My camera has zero detents for squaring everything. Sounds great until you realise that you often need to make a tiny adjustment just on the edge of the detent which keeps trying to click into the zero position when you don't want it too and before you can get the lock on. Must get round to taking the zero detents off sometime.

29-Nov-2005, 21:44
Practice, my boy, practice.

chris jordan
30-Nov-2005, 00:08
Mick, welcome to LF. One thing I have done with my camera that helps out a lot is to make sure they are very well oiled with machine oil or WD-40. Put a drop on all the threads around the tightening knobs, and on the bushings that the movements move around, so that the movements will be as smooth as possible. You also can try tightening a movement part way without cranking it down; that way if you get it just right it will hold its position but you can adjust it slightly. Then when it's where you want it, you can crank it down. Then after all of that there's always f/64...



Struan Gray
30-Nov-2005, 00:28
I would second the recomendation to clean and very lightly oil the locking mechanisms. Some Normas are very gungy, especilly if they have been over-greased by a previous owner.

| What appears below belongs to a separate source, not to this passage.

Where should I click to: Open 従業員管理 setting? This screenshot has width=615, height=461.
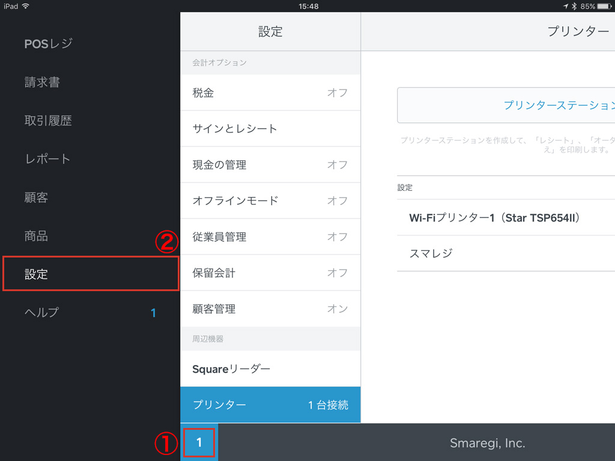click(270, 237)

There should be a thin washer under the tilt locking knob on the Norma, and I have seen a several standards where it was missing, especially on the rear if the camera has been used with a 5x7 format change set. This makes it much harder to tighten the knob a little for fine-tuning the tilt.

Otherwise, you just have to practice your chops.

Jorge Gasteazoro
30-Nov-2005, 00:35
If you are doing landscape, extremely fine adjustments are not necesary. Do this, focus on the near object, mark the position of the standard. Focus on the far object, mark the position of the standard. Move the standard to the middle in between the to points you marked for the near and far. Tilt until you see the foreground come into somewhat sharp focus. If you then use an aperture of f/22 or smaller, you will get everything in focus. I have tried the focus, tilt, focus, tilt, focus, tilt, etc.....and I ended up with the same sharp pictures as with the technique I just described, try it, worse that can happen is you mess up one neg.... :-)

BTW, there is no need to turn the camera into a pretzel. For landscape the most you should be tilting is 5 at the most. I have yet to see a situation where I need more than this.

Matt Mengel
30-Nov-2005, 04:54
Big ass hammer.

Struan Gray
30-Nov-2005, 05:27
Jorge is right in general, but if you like using long lenses you will appreciate the extra movements that a monorail gives you. I use an 18" lens a lot, and to lay the plane of focus along the ground you need about 16 of front tilt, more if you're short. With the Norma, this is just doable with the 12" and 6" rail plus end cap, and a single (rather tight) standard bellows.